Estando en las puertas del siglo XXI, cuando todo parece indicar que no nos encontramos en una era de cambios sino en un cambio de una era, es pertinente plantearse la actualidad de la herencia de aquellas personas que como Julián G. del Castillo nos insistieron tanto en la necesidad de la formación de militantes como el medio más adecuado para la promoción liberadora del pueblo.
Era muy contundente en este tema: «Mientras no se promocione al hombre con capacidad para hacer él las cosas y tenga que ser dirigido, siempre habrá nuevas formas de dictadura».

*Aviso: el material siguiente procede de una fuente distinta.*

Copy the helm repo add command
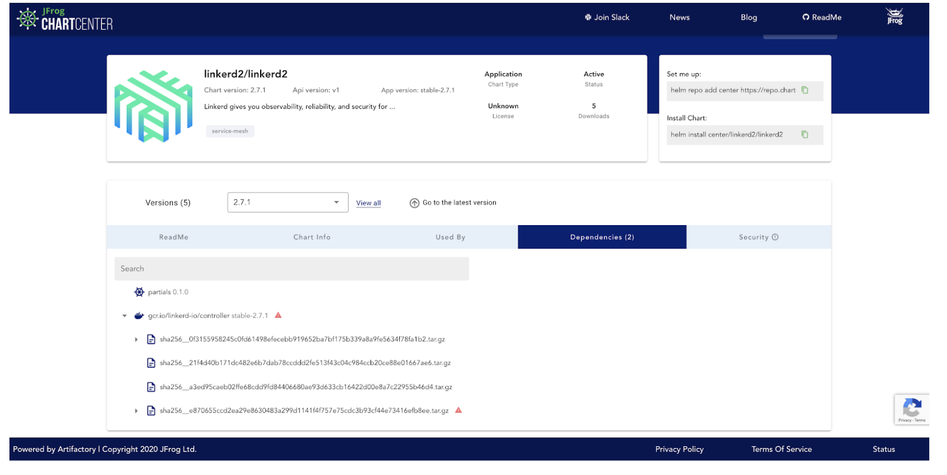Image resolution: width=947 pixels, height=475 pixels. pos(804,90)
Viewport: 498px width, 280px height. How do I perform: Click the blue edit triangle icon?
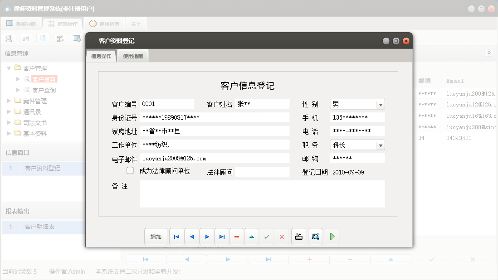(x=251, y=236)
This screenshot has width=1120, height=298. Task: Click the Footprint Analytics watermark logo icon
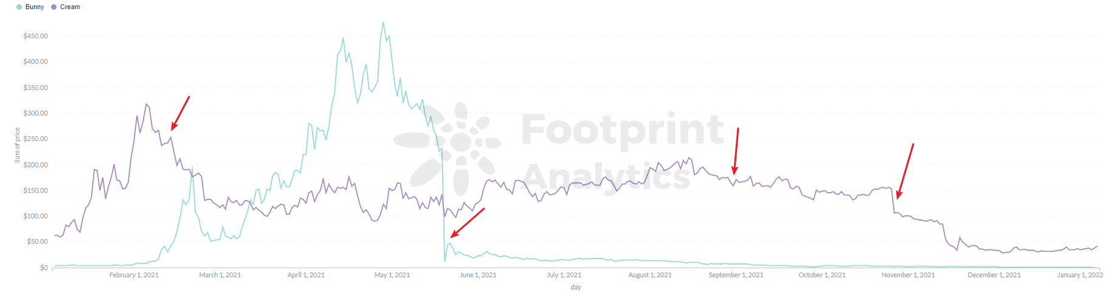coord(448,148)
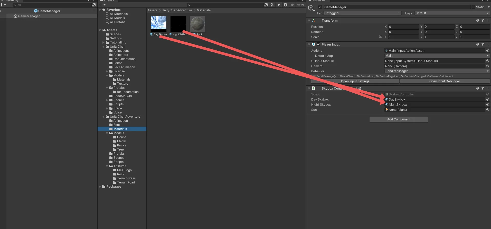
Task: Open the Behavior dropdown set to Send Messages
Action: click(437, 71)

Nunca ha habido en la historia tamaña concentración del poder y la riqueza, ni tamaño abismo entre los empobrecidos y los enriquecidos. Y, sin embargo, apenas se habla de militancia, y mucho menos de promoción del pueblo. ¿Será que la evolución de la desigualdad y la evolución hacia formas cada vez más autoritarias de gobernanza han dejado sin sentido estas aspiraciones? ¿Será que ya no aportan nada en un mundo tan salvaje con los empobrecidos y tan «en guerra» de poderosos contra débiles como el que estamos viviendo?
Julián siempre insistió en aprender de la historia de los pobres, la que está por escribir.

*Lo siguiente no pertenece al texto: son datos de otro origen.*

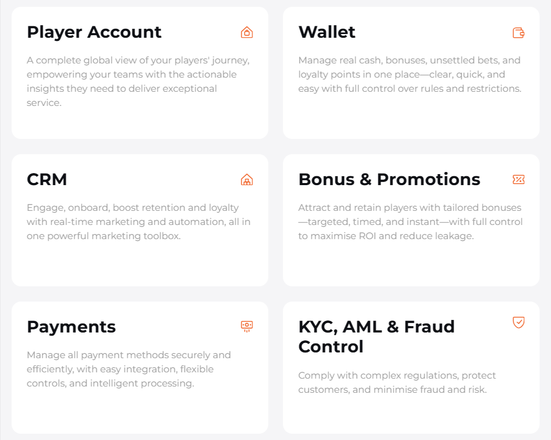Image resolution: width=551 pixels, height=440 pixels.
Task: Click the orange icon on the CRM card
Action: (247, 180)
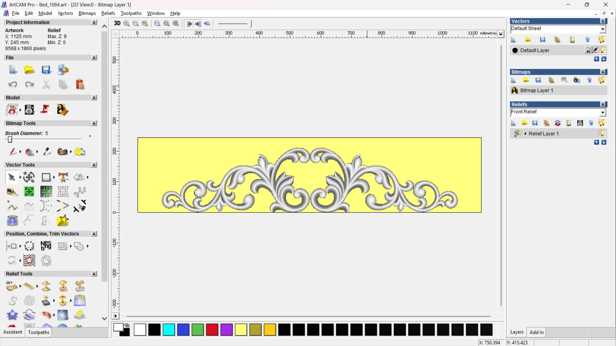Select the bitmap paint brush tool
616x346 pixels.
[13, 152]
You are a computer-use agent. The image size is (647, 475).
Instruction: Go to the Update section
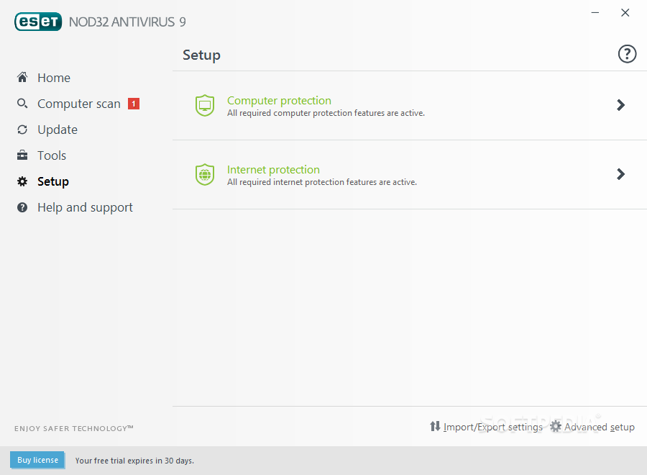58,130
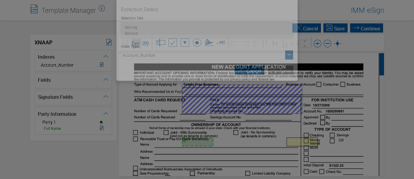Pick the checkbox field tool in the toolbar
This screenshot has height=179, width=414.
point(173,43)
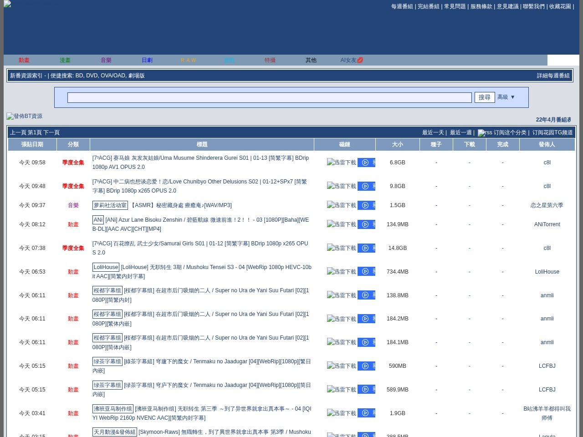Open the 動畫 category tab
583x437 pixels.
click(x=24, y=60)
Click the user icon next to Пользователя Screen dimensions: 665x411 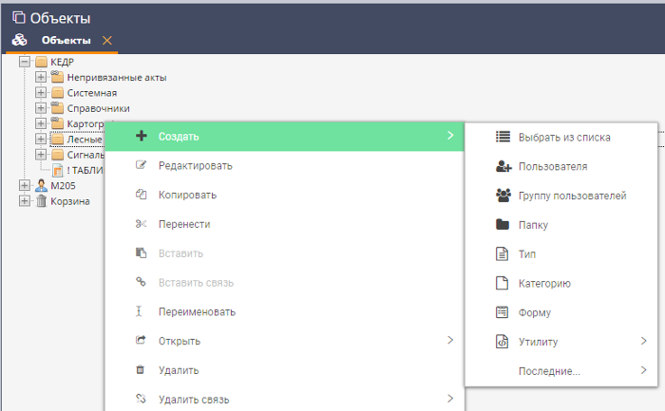504,166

Hay que tomar nota de aquellos caminos que ya se han andado con resultados nefastos en el proceso de emancipación de los empobrecidos. Ante la injusticia, desde siempre se han dado tres tipos de respuesta: la actitud benéfico asistencial, que dirige todo el esfuerzo- en ocasiones heroico- a paliar los hechos, las carencias, a curar las heridas, sin reparar en aquello que las ocasiona; la actitud reformista y posibilista, que reconociendo la necesidad de transformar en profundidad la sociedad, se resigna a ser un «taller de reparaciones» , a hacer no tanto lo que «se debe», sino lo que «se puede»; y finalmente, la actitud militante. Y en esas seguimos.

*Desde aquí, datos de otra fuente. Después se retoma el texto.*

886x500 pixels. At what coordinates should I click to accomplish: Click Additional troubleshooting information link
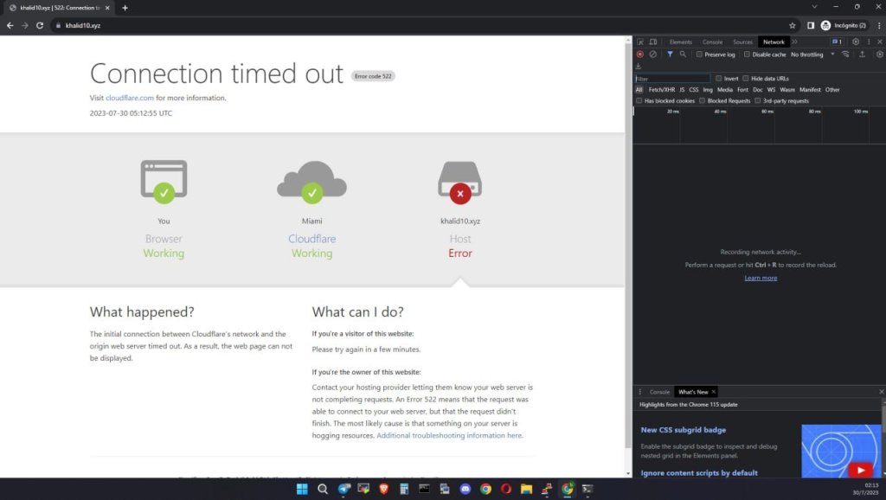(449, 436)
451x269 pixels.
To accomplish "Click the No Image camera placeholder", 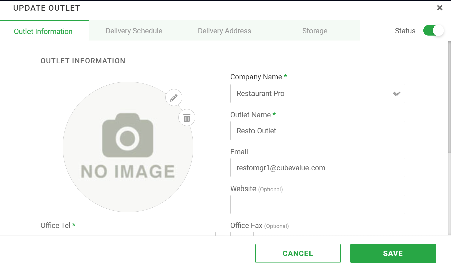I will (x=128, y=147).
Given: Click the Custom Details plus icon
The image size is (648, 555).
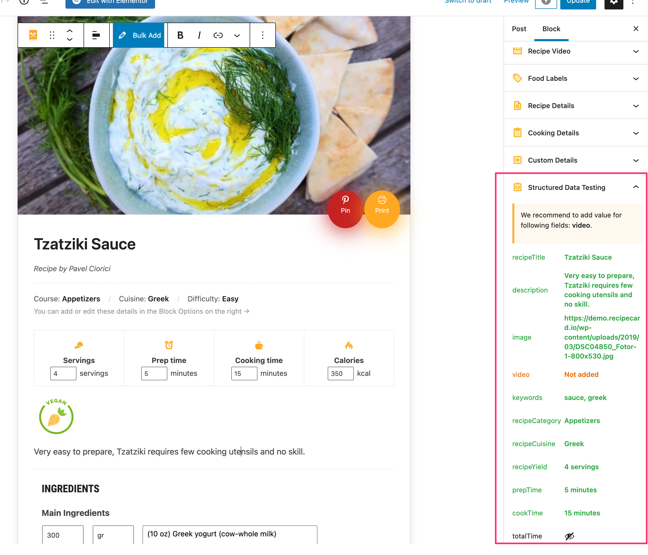Looking at the screenshot, I should click(x=518, y=160).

La actitud militante se ha distinguido en el transcurso histórico, especialmente a partir del nacimiento del movimiento obrero en el siglo XIX, por una lucha decidida contra las causas de la injusticia, que no son sólo externas, ajenas a la persona, sino también internas. Y también por un cambio radical en la sociedad hecho desde abajo, desde el protagonismo conquistado, peleado, organizado, sostenido, por los propios empobrecidos. Una postura poco espectacular, nada efectista, hecha de incontables renuncias y sacrificios, de fracasos y victorias apenas perceptibles, de avances callados y silenciados que tal vez tardarán siglos en ser reconocidos. Una postura que ha ido aprendiendo, con sangre, que cualquier interferencia paternalista y cualquier dependencia subyugante de «líderes», minorías selectas, profesionales de la revolución, dirigentes,… sólo han servido para generar nuevas dictaduras.
Una postura que ha ido aprendiendo, con sangre, que cualquier interferencia paternalista y cualquier dependencia subyugante de «líderes», minorías selectas, profesionales de la revolución, dirigentes,… sólo han servido para generar nuevas dictaduras.
Es muy significativo que en plena «crisis» del mal llamado «estado de bienestar», ya en los años 80, surgiera, para sustituir a la malherida militancia, el voluntariado y las oeneges. Ello trajo los profesionales del desarrollo, hasta con título universitario. También es muy significativo que al rebufo de la «crisis» del 2007, la «agenda del cambio» esté esencialmente gestionada por los ideólogos de la globalización imperialista. Esos que han troceado la Causa de los empobrecidos en 365 «causas», con un día de celebración para cada una.
El primer escalón de la corrupción del pueblo es la corrupción del lenguaje, que siempre es cultura. Los «amos» de hoy, como ayer, han colonizado el lenguaje para pervertirlo una vez más. Ahora nadie habla de militancia pero si de «activistas» de tal o cual causa. Tampoco se habla de la promoción del pueblo porque los productores de cultura revolucionaria hacen campañas con la estrategia del «empoderamiento» de tal o cual sector de la sociedad.
El asistencialismo de oenegés o el «reformismo» de las causas de objetivo único son los mismos perros con distinto collar.
La militancia que nos transmitió Julián G. del Castillo es un patrimonio cultural de los empobrecidos. La cultura de los pobres que han luchado por la dignidad, la cultura de la solidaridad, es militante y de promoción integral y colectiva. Una sociedad que ha sido educada en el más salvaje individualismo y relativismo moral, para dejar de ser mercantilizada, estatalizada, burocratizada, corporativista o dirigida por los «líderes», no tiene otro camino que el de la promoción de militancia, que es un proceso sacrificado pero irrenunciable que exige vivenciar una cultura autogestionaria.